Notes from the trenches
There's a truism about filmmaking, that a film is made three times: once on the page, again on the set and finally in the editing room.
Writing is kind of like that. The work in your head doesn't much resemble what you find yourself writing. You have an idea of it in your head, of a precise, sparkling lightning-bolt of prosaic wisdom, and this ugly-duckling draft you've ended up with is somehow supposed to be spit-polished and endlessly refined, enough so that it soars swanlike above the work of your peers, who are, after all, mere mortals. Once you get to the end of your first draft, you're not even sure what the hell you set out to accomplish in the first place.
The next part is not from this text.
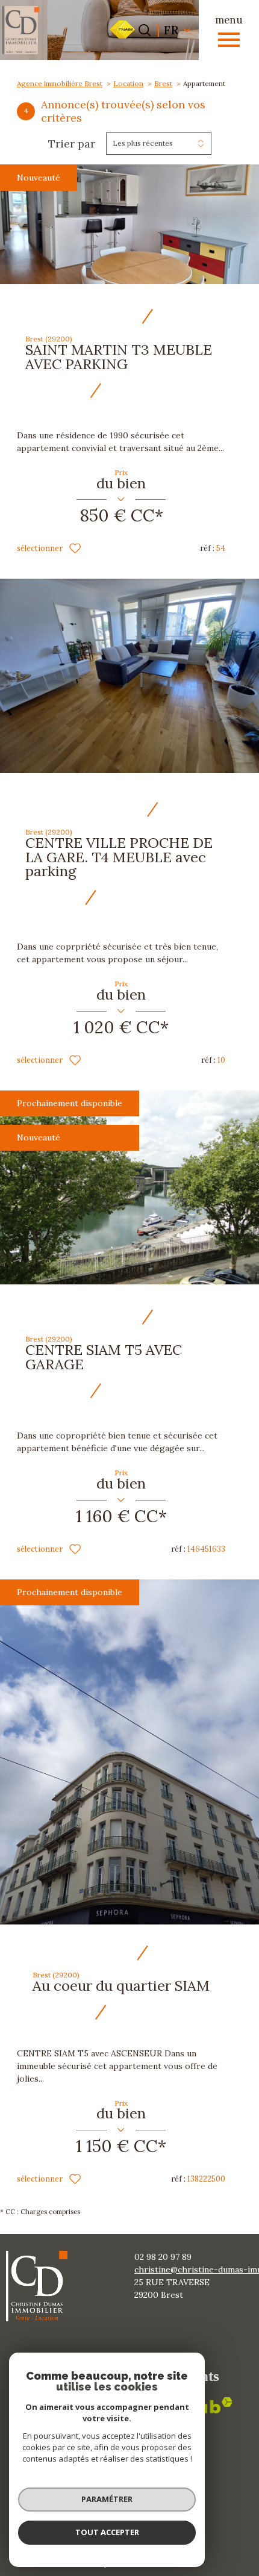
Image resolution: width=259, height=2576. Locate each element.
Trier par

The horror novel has turned into a cookbook and you're wondering when exactly it was that the boom fell.
And that's when the reality sets in and you realize that this whole writing thing takes a hell of a lot more work than you first thought. "Goddamnit," you think, "this is going to take actual effort." You whine, wander off to something else, dismayed at the thought that perspiration is coming around the corner. It's supposed to be fun, dammit, not back-breaking. Waaah. Waaah.
I go through this every single time I sit down to write. By now, one would think, the process would have sunk in. Not so. One advantage, I suppose, is that you hold onto that spark that kept you going just a bit tighter; it's what you fall back on to keep from losing your footing. You just hope that you can stick with it in the long run. And then when you find yourself unconsciously digging your heels into the floor, you start to smile. Because suddenly it’s become fun again.